The purpose of this study was to investigate the effects of sub-chronic high fat, high sucrose diet (also termed 'Westernized diet' or WD) feeding on the liver transcriptome during early nonalcoholic fatty liver disease (NAFLD) development. Brown Norway male rats (9 months of age) were randomly assigned to receive ad libitum access to a control (CTL; 14 % kcal fat, 1.2 % sucrose by weight) diet or WD (42 % kcal from fat, 34 % sucrose by weight) for 6 weeks. Six weeks of WD feeding caused hepatic steatosis development as evidenced by the 2.25-fold increase in liver triacylglycerol content, but did not induce advanced liver disease (i.e., no overt inflammation or fibrosis) in adult Brown Norway rats.
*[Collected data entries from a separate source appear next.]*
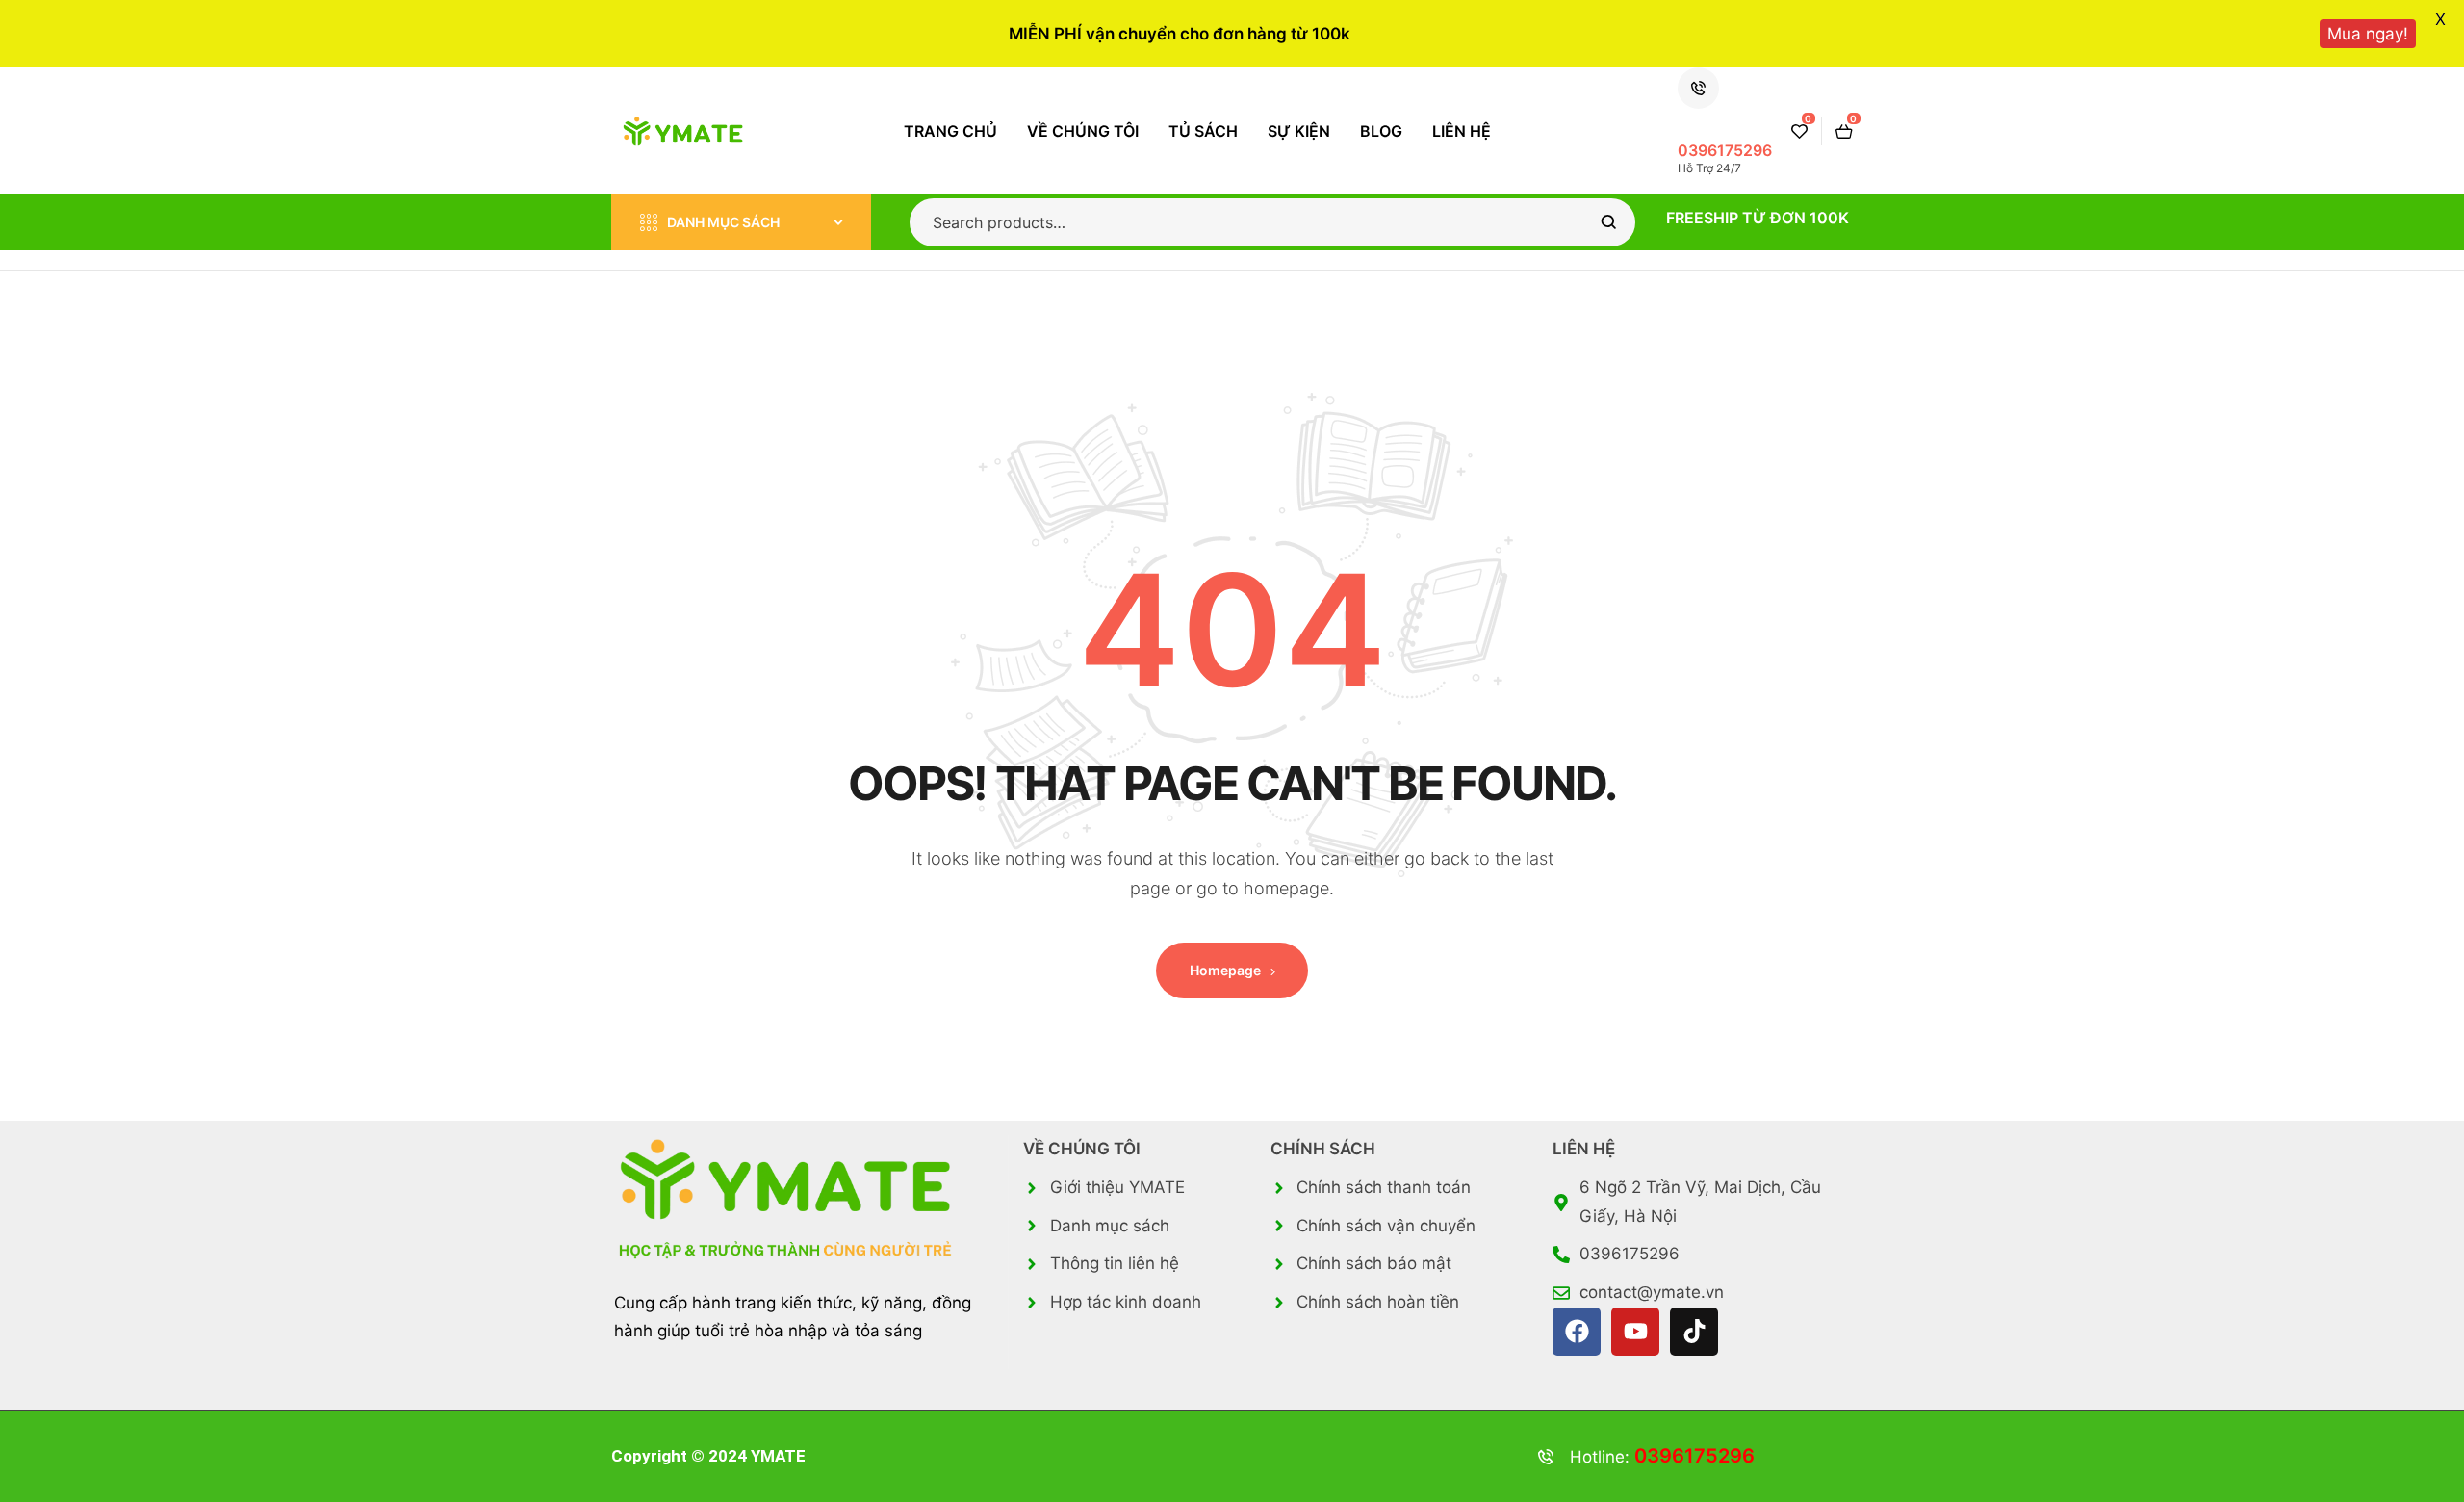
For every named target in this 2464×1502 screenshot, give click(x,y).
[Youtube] (1635, 1332)
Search (1608, 222)
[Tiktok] (1694, 1332)
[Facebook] (1577, 1332)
RNA deep sequencing (RNA-seq) revealed that 94 transcripts were altered in liver by WD feeding (46 up-, 48 down-regulated, FDR < 0.05). Specifically, the top differentially regulated gene network by WD feeding was 'Lipid metabolism, small molecular biochemistry, vitamin and mineral metabolism' (Ingenuity Pathway Analysis (IPA) score 61). The top-regulated canonical signaling pathway in WD-fed rats was the 'Superpathway of cholesterol biosynthesis' (10/29 genes regulated, p = 1.68E-17), which coincides with a tendency for serum cholesterol levels to increase in WD-fed rats (p = 0.09). Remarkably, liver stearoyl-CoA desaturase (Scd) mRNA expression was by far the most highly-induced transcript in WD-fed rats (approximately 30-fold, FDR = 0.01) which supports previous literature underscoring this gene as a crucial target during NAFLD development. In summary, sub-chronic WD feeding appears to increase hepatic steatosis development over a 6-week period but only induces select inflammation-related liver transcripts, mostly acute phase response genes. These findings continue to outline the early stages of NAFLD development prior to overt liver inflammation and advanced liver disease.